SUPPLIED ENTRIES:
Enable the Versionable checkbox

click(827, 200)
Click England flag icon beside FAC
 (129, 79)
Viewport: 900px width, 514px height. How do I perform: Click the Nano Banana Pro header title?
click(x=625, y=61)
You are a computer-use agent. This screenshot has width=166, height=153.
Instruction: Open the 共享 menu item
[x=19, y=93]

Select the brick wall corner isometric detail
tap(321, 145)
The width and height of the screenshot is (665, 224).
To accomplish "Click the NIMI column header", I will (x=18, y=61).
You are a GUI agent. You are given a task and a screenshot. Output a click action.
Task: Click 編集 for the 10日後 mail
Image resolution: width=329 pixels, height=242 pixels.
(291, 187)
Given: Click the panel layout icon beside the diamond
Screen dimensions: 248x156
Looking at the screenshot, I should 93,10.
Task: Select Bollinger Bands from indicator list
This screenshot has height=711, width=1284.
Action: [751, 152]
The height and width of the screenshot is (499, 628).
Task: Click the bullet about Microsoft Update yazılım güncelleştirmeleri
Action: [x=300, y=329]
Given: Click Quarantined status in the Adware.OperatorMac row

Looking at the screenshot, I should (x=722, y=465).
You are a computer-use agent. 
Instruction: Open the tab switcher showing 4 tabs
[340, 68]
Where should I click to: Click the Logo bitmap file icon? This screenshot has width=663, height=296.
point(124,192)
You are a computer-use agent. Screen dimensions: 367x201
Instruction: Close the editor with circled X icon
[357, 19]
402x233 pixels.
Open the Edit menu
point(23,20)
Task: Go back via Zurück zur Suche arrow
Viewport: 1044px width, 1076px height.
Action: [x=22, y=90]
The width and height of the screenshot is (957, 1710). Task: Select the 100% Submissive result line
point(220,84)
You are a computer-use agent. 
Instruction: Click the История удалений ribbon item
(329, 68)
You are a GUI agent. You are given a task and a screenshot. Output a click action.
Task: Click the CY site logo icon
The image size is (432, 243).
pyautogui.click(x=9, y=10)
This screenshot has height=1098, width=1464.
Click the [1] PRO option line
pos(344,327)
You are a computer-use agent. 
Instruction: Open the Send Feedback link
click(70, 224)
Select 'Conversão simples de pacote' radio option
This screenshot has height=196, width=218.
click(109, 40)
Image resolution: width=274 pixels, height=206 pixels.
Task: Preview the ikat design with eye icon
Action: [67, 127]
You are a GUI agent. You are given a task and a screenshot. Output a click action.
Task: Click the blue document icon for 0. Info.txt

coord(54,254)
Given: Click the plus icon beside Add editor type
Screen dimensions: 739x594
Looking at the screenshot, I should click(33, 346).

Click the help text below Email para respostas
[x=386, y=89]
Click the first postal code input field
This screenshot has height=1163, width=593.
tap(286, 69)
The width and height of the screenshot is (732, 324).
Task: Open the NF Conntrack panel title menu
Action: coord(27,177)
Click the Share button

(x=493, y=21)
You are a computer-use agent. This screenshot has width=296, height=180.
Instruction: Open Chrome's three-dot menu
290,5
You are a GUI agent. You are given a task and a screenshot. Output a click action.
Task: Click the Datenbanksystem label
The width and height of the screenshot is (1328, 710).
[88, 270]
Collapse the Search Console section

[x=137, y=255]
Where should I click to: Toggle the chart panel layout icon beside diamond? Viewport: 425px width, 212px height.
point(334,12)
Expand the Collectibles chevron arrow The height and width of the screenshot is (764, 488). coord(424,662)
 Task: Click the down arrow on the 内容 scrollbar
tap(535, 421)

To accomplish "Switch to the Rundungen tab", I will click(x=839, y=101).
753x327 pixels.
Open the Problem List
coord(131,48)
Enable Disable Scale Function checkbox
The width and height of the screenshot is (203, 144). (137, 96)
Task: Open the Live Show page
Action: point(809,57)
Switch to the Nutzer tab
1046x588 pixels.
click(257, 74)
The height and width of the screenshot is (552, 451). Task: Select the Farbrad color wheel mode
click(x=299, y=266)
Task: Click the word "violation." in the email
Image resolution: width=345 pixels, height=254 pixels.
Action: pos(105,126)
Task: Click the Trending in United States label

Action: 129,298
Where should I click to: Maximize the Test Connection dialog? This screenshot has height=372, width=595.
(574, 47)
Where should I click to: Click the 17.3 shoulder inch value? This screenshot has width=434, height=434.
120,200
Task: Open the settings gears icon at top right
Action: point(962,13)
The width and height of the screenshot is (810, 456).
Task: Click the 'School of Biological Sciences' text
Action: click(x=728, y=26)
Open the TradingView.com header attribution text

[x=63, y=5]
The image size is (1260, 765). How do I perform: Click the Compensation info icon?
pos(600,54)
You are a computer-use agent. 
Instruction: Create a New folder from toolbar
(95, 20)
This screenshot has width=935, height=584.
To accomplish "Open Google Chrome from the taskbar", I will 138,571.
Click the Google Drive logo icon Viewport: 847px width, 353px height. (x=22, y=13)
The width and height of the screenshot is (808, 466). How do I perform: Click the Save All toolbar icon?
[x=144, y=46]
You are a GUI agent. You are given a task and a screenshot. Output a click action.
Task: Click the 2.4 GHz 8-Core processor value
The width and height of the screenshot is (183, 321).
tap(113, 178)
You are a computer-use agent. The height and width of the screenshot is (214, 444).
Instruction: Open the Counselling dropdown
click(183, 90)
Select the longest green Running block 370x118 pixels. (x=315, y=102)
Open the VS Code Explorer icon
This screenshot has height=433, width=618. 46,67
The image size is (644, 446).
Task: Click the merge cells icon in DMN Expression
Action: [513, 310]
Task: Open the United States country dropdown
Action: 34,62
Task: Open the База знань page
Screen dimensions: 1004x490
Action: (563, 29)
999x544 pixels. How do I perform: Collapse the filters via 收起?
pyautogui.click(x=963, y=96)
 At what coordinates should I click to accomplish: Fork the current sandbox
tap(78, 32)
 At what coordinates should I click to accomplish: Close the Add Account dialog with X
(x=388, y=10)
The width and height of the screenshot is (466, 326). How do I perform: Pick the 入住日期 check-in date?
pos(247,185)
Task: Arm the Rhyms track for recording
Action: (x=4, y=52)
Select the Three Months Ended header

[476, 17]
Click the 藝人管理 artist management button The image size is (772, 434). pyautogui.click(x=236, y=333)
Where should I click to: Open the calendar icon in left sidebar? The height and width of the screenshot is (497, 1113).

TRY IT: The answer must be the complete set of entries, retyped exactly.

ANSWER SECTION:
Enable the Versionable checkbox

click(827, 200)
Click England flag icon beside FAC
 (129, 79)
Viewport: 900px width, 514px height. How do I perform: Click the Nano Banana Pro header title?
click(x=625, y=61)
You are a computer-use agent. This screenshot has width=166, height=153.
Instruction: Open the 共享 menu item
[x=19, y=93]

Select the brick wall corner isometric detail
tap(321, 145)
The width and height of the screenshot is (665, 224).
To accomplish "Click the NIMI column header", I will (x=18, y=61).
You are a GUI agent. You are given a task and a screenshot. Output a click action.
Task: Click 編集 for the 10日後 mail
Image resolution: width=329 pixels, height=242 pixels.
(291, 187)
Given: Click the panel layout icon beside the diamond
Screen dimensions: 248x156
Looking at the screenshot, I should 93,10.
Task: Select Bollinger Bands from indicator list
This screenshot has height=711, width=1284.
Action: [751, 152]
The height and width of the screenshot is (499, 628).
Task: Click the bullet about Microsoft Update yazılım güncelleştirmeleri
Action: [x=300, y=329]
Given: Click Quarantined status in the Adware.OperatorMac row

Looking at the screenshot, I should (x=722, y=465).
You are a computer-use agent. 
Instruction: Open the tab switcher showing 4 tabs
[340, 68]
Where should I click to: Click the Logo bitmap file icon? This screenshot has width=663, height=296.
point(124,192)
You are a computer-use agent. Screen dimensions: 367x201
Instruction: Close the editor with circled X icon
[357, 19]
402x233 pixels.
Open the Edit menu
point(23,20)
Task: Go back via Zurück zur Suche arrow
Viewport: 1044px width, 1076px height.
Action: [x=22, y=90]
The width and height of the screenshot is (957, 1710). Task: Select the 100% Submissive result line
point(220,84)
You are a computer-use agent. 
Instruction: Click the История удалений ribbon item
(329, 68)
You are a GUI agent. You are given a task and a screenshot. Output a click action.
Task: Click the CY site logo icon
The image size is (432, 243).
pyautogui.click(x=9, y=10)
This screenshot has height=1098, width=1464.
Click the [1] PRO option line
pos(344,327)
You are a computer-use agent. 
Instruction: Open the Send Feedback link
click(70, 224)
Select 'Conversão simples de pacote' radio option
This screenshot has height=196, width=218.
click(109, 40)
Image resolution: width=274 pixels, height=206 pixels.
Task: Preview the ikat design with eye icon
Action: [67, 127]
You are a GUI agent. You are given a task and a screenshot. Output a click action.
Task: Click the blue document icon for 0. Info.txt

coord(54,254)
Given: Click the plus icon beside Add editor type
Screen dimensions: 739x594
Looking at the screenshot, I should click(33, 346).

Click the help text below Email para respostas
[x=386, y=89]
Click the first postal code input field
This screenshot has height=1163, width=593.
tap(286, 69)
The width and height of the screenshot is (732, 324).
Task: Open the NF Conntrack panel title menu
Action: coord(27,177)
Click the Share button

(x=493, y=21)
You are a computer-use agent. This screenshot has width=296, height=180.
Instruction: Open Chrome's three-dot menu
290,5
You are a GUI agent. You are given a task and a screenshot. Output a click action.
Task: Click the Datenbanksystem label
The width and height of the screenshot is (1328, 710).
[88, 270]
Collapse the Search Console section

[x=137, y=255]
Where should I click to: Toggle the chart panel layout icon beside diamond? Viewport: 425px width, 212px height.
point(334,12)
Expand the Collectibles chevron arrow The height and width of the screenshot is (764, 488). coord(424,662)
 Task: Click the down arrow on the 内容 scrollbar
tap(535, 421)

To accomplish "Switch to the Rundungen tab", I will click(x=839, y=101).
753x327 pixels.
Open the Problem List
coord(131,48)
Enable Disable Scale Function checkbox
The width and height of the screenshot is (203, 144). (137, 96)
Task: Open the Live Show page
Action: point(809,57)
Switch to the Nutzer tab
1046x588 pixels.
click(257, 74)
The height and width of the screenshot is (552, 451). Task: Select the Farbrad color wheel mode
click(x=299, y=266)
Task: Click the word "violation." in the email
Image resolution: width=345 pixels, height=254 pixels.
Action: pos(105,126)
Task: Click the Trending in United States label

Action: 129,298
Where should I click to: Maximize the Test Connection dialog? This screenshot has height=372, width=595.
(574, 47)
Where should I click to: Click the 17.3 shoulder inch value? This screenshot has width=434, height=434.
120,200
Task: Open the settings gears icon at top right
Action: point(962,13)
The width and height of the screenshot is (810, 456).
Task: Click the 'School of Biological Sciences' text
Action: click(x=728, y=26)
Open the TradingView.com header attribution text

[x=63, y=5]
The image size is (1260, 765). How do I perform: Click the Compensation info icon?
pos(600,54)
You are a computer-use agent. 
Instruction: Create a New folder from toolbar
(95, 20)
This screenshot has width=935, height=584.
To accomplish "Open Google Chrome from the taskbar", I will 138,571.
Click the Google Drive logo icon Viewport: 847px width, 353px height. (x=22, y=13)
The width and height of the screenshot is (808, 466). How do I perform: Click the Save All toolbar icon?
[x=144, y=46]
You are a GUI agent. You are given a task and a screenshot. Output a click action.
Task: Click the 2.4 GHz 8-Core processor value
The width and height of the screenshot is (183, 321).
tap(113, 178)
You are a computer-use agent. The height and width of the screenshot is (214, 444).
Instruction: Open the Counselling dropdown
click(183, 90)
Select the longest green Running block 370x118 pixels. (x=315, y=102)
Open the VS Code Explorer icon
This screenshot has height=433, width=618. 46,67
The image size is (644, 446).
Task: Click the merge cells icon in DMN Expression
Action: [513, 310]
Task: Open the United States country dropdown
Action: 34,62
Task: Open the База знань page
Screen dimensions: 1004x490
Action: (563, 29)
999x544 pixels. How do I perform: Collapse the filters via 收起?
pyautogui.click(x=963, y=96)
 At what coordinates should I click to accomplish: Fork the current sandbox
tap(78, 32)
 At what coordinates should I click to accomplish: Close the Add Account dialog with X
(x=388, y=10)
The width and height of the screenshot is (466, 326). How do I perform: Pick the 入住日期 check-in date?
pos(247,185)
Task: Arm the Rhyms track for recording
Action: (x=4, y=52)
Select the Three Months Ended header

[476, 17]
Click the 藝人管理 artist management button The image size is (772, 434). pyautogui.click(x=236, y=333)
Where should I click to: Open the calendar icon in left sidebar? The height and width of the screenshot is (497, 1113).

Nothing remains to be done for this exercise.